Aujourd’hui, nous avons cette facilité et nous avons des situations qui deviennent aberrantes. Nous pouvons facilement ignorer les caractéristiques du climat. Nous nous retrouverions ainsi à mettre l’humain en boîte. Voilà qui conduit pour moi à des formes d’aliénation. Nous travaillons donc dans nos projets, et ce de plus en plus, cette problématique. Nous trouvons le moyen de nous libérer de cet impératif. Nous ne le supprimons pas.
Aussi, nous laissons toujours le choix d’utiliser ou de ne pas utiliser la climatisation dans nos projets. C’est quelque chose d’extrêmement important parce que cela conditionne tout le reste jusqu’à la définition des grandes intentions du dessin par rapport à la question du climat. Ce travail sur le choix de l’utilisation de l’air conditionné n’est pas quelque chose d’anecdotique mais de structurant. Si nous ventilons le projet, nous amenons des solutions proches, justement, de l’architecture traditionnelle et de l’architecture coloniale. La question ne porte pas seulement sur la ventilation mais aussi sur des dispositions particulières, une mise en forme du volume en fonction des orientations notamment. Nous essayons de recréer le lien entre intérieur et extérieur. Nous avons en l’occurrence beaucoup travaillé à ce sujet pour la conception d’une maison dans le district 9 où le client nous disait explicitement «vouloir vivre dans un espace ouvert».
Vous avez fondé ADA, Adrien Desport Architects à Hong Kong en 2005 et avez entrepris un partenariat avec la compagnie Vietnamienne de Design Architectural Bich Au. Par la suite, ADA a rejoint Bich Au au Vietnam en 2008 et vous présidez les deux structures depuis 2006. Combien de personnes compte ADA + Bich Au aujourd’hui ? Quels sont les critères de sélection d’ADA ?
ADA se compose aujourd’hui d’une vingtaine de collaborateurs vietnamiens mais aussi européens, américains et asiatiques. Les critères de sélection se fondent sur la rigueur. Je veux des collaborateurs qui soient réglos. Ensuite en fonction du niveau de responsabilité et au delà de la rigueur, je souhaite une forme de dévouement à l’Art de bâtir.
Avez-vous des projets professionnels en France et quels sont vos projets en cours en Asie ?
Nous travaillons déjà en France et en Europe en collaborant non pas sur la partie conception mais sur la partie exécution. Nous avons terminé une mission de cinq mois à ce titre là. A terme il m’intéresserait de travailler aussi sur des projets en France, non pas par nostalgie mais simplement parce que les opportunités en France même si elles ne sont pas aussi nombreuses, sont des opportunités intéressantes professionnellement. Il y a des possibilités en termes d’écritures architecturales que nous ne retrouvons pas forcément en Asie et au Vietnam.

- - -

*TRAVAIL DEMANDÉ*:
a - Relevez toutes les origines des collaborateurs d'ADA citées dans l'entretien.
b - Reproduisez le passage de l'entretien qui débute par «Aujourd’hui, nous avons» et s'achève sur «le supprimons pas.».

*DONNÉES ENREGISTRÉES*:
- - -

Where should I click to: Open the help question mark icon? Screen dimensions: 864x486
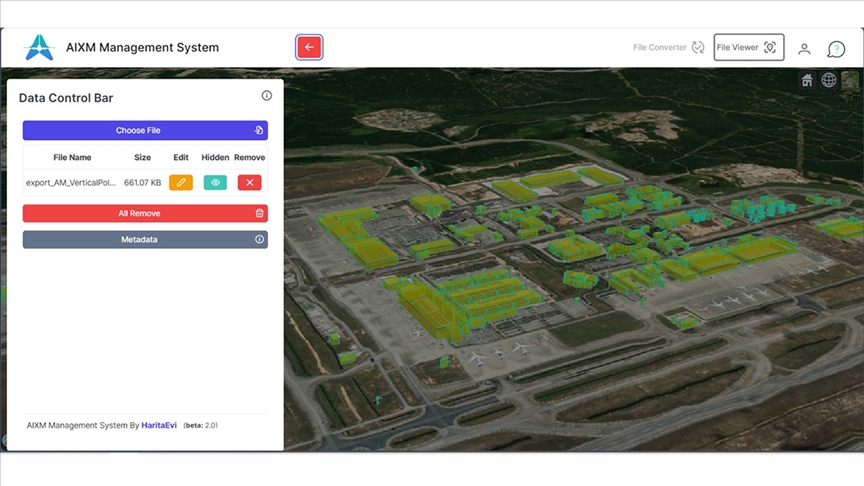point(836,49)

- - -

*RÉSULTATS DE L'EXERCICE*:
a - vietnamiens, européens, américains, asiatiques

b -
Aujourd’hui, nous avons cette facilité et nous avons des situations qui deviennent aberrantes. Nous pouvons facilement ignorer les caractéristiques du climat. Nous nous retrouverions ainsi à mettre l’humain en boîte. Voilà qui conduit pour moi à des formes d’aliénation. Nous travaillons donc dans nos projets, et ce de plus en plus, cette problématique. Nous trouvons le moyen de nous libérer de cet impératif. Nous ne le supprimons pas.